Collected data
»»
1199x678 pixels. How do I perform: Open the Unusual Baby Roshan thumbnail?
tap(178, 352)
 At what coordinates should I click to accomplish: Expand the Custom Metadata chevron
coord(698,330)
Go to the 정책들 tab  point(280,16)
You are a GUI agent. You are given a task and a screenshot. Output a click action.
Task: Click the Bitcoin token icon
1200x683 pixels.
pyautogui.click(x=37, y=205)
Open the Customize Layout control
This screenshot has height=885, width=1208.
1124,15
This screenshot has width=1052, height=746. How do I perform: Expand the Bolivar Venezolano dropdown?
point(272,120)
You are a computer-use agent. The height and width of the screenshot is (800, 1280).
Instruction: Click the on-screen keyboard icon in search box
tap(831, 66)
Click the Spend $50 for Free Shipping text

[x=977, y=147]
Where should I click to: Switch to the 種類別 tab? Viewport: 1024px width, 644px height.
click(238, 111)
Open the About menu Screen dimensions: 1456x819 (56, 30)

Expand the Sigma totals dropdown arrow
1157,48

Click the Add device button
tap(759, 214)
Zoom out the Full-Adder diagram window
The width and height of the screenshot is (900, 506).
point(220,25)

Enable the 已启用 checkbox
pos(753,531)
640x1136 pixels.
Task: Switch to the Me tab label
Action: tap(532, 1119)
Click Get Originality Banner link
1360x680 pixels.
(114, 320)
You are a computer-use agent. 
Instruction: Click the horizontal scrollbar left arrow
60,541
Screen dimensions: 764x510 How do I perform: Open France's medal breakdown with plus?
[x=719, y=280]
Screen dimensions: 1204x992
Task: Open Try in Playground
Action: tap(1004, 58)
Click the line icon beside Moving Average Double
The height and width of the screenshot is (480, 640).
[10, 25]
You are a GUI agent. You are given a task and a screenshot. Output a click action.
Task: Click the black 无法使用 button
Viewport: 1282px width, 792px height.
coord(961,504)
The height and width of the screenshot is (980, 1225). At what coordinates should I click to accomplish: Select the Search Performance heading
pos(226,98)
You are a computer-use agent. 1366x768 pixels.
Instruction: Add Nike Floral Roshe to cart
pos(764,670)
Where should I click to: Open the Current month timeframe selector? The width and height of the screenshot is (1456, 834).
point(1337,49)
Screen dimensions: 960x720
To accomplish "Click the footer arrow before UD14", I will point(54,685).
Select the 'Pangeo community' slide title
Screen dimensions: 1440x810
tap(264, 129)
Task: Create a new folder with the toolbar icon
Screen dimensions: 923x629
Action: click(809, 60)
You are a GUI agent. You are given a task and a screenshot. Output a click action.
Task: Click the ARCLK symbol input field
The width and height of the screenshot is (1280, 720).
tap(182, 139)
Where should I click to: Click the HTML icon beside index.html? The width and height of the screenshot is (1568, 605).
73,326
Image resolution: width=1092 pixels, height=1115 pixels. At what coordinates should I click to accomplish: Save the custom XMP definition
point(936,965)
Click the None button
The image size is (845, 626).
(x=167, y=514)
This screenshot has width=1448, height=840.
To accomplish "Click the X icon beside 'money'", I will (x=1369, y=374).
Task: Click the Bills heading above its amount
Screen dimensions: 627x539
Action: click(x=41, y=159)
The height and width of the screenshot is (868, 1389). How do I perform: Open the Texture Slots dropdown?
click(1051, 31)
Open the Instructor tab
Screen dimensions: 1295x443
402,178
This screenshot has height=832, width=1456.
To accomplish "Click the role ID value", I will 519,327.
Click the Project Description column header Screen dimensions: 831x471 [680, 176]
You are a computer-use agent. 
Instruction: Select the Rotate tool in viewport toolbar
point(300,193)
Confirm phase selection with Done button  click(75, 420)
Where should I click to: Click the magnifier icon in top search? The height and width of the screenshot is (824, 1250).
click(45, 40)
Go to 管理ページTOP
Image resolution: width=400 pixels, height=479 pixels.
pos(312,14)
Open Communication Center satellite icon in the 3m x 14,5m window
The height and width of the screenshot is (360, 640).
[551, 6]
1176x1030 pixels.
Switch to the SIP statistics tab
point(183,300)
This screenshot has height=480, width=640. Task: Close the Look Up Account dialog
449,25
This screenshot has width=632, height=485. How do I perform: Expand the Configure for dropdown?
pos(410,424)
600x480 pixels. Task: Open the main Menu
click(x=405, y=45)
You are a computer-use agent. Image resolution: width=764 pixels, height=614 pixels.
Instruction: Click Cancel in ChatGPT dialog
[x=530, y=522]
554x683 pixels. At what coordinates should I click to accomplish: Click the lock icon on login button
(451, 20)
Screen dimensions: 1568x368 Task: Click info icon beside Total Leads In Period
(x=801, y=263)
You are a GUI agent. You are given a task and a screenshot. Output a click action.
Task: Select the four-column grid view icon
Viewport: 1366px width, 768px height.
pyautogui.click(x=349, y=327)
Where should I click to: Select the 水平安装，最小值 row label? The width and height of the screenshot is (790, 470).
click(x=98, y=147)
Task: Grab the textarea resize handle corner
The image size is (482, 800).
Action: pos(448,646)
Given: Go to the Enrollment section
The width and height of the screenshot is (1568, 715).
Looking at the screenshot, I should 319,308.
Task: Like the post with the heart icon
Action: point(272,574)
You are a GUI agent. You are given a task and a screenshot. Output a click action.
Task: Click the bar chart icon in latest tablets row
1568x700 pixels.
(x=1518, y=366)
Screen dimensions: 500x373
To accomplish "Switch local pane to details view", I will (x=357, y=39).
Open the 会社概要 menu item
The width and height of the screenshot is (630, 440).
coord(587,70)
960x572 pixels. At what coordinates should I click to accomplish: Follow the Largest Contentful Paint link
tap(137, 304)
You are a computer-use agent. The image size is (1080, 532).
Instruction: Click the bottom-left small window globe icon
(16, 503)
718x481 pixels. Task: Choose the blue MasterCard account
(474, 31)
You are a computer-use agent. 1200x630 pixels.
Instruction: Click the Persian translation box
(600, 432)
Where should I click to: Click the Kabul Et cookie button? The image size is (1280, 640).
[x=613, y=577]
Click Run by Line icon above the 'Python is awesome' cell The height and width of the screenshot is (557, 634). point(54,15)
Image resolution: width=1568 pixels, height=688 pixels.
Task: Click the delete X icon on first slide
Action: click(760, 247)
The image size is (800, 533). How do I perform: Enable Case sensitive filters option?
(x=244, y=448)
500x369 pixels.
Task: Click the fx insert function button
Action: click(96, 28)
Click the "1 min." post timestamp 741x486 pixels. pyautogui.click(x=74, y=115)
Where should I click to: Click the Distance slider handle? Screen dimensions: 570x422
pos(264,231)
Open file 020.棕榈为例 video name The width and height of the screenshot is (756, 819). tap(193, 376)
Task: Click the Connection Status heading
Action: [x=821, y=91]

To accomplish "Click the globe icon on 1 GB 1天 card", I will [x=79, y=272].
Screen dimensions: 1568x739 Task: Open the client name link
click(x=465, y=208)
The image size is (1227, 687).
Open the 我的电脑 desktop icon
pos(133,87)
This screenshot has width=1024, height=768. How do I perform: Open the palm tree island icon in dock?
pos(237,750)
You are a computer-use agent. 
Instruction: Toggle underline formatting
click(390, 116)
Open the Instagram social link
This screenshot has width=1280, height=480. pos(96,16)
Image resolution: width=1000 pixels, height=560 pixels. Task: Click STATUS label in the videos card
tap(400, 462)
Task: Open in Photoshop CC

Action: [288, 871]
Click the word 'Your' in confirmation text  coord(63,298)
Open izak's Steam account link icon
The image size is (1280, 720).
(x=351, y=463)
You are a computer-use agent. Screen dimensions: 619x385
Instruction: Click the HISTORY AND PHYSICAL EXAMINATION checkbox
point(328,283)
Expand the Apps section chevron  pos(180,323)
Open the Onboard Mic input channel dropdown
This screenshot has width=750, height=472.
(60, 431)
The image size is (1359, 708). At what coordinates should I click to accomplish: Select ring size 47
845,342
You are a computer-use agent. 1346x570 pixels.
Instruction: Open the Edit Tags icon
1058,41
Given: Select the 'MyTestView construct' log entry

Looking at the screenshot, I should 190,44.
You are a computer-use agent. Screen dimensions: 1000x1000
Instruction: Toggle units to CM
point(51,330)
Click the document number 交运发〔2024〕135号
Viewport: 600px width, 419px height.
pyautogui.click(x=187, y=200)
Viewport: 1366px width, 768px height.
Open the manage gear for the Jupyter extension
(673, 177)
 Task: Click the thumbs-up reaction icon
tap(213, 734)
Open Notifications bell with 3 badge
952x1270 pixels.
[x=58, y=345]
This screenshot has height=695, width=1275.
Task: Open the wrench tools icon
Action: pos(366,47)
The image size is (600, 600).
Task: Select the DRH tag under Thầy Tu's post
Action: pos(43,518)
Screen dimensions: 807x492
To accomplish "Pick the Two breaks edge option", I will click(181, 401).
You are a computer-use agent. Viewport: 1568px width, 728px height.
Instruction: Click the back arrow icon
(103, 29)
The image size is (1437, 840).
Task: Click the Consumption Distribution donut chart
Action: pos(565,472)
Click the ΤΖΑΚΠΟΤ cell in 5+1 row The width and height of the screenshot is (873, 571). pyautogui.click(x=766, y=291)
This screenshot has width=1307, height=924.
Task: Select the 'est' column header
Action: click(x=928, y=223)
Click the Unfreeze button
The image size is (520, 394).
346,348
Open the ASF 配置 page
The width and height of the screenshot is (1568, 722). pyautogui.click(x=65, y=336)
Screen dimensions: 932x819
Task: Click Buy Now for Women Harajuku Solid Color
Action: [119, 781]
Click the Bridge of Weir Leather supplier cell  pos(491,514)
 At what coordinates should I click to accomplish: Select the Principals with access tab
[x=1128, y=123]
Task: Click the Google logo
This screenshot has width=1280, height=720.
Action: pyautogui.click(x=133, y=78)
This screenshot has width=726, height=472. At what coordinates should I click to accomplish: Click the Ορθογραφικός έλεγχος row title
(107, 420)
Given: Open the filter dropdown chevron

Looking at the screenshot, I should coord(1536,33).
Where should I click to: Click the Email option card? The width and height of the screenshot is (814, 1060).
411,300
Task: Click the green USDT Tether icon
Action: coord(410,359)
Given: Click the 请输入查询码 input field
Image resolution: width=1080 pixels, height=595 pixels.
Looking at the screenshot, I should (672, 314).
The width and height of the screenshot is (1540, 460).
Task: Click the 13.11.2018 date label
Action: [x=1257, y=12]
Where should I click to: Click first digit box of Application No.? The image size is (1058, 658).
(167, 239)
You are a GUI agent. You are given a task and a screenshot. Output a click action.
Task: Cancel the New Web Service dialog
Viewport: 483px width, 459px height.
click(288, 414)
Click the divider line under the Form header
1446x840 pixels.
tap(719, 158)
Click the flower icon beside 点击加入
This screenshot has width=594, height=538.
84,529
««
EXERCISE DIRECTIONS:
Word for word, set down the lines from the beginning of the records through the line that holds "You are a computer-use agent. The height". Leave out the rest.

RESULT BELOW:
1199x678 pixels. How do I perform: Open the Unusual Baby Roshan thumbnail?
tap(178, 352)
 At what coordinates should I click to accomplish: Expand the Custom Metadata chevron
coord(698,330)
Go to the 정책들 tab  point(280,16)
You are a GUI agent. You are given a task and a screenshot. Output a click action.
Task: Click the Bitcoin token icon
1200x683 pixels.
pyautogui.click(x=37, y=205)
Open the Customize Layout control
This screenshot has height=885, width=1208.
1124,15
This screenshot has width=1052, height=746. How do I perform: Expand the Bolivar Venezolano dropdown?
point(272,120)
You are a computer-use agent. The height and width of the screenshot is (800, 1280).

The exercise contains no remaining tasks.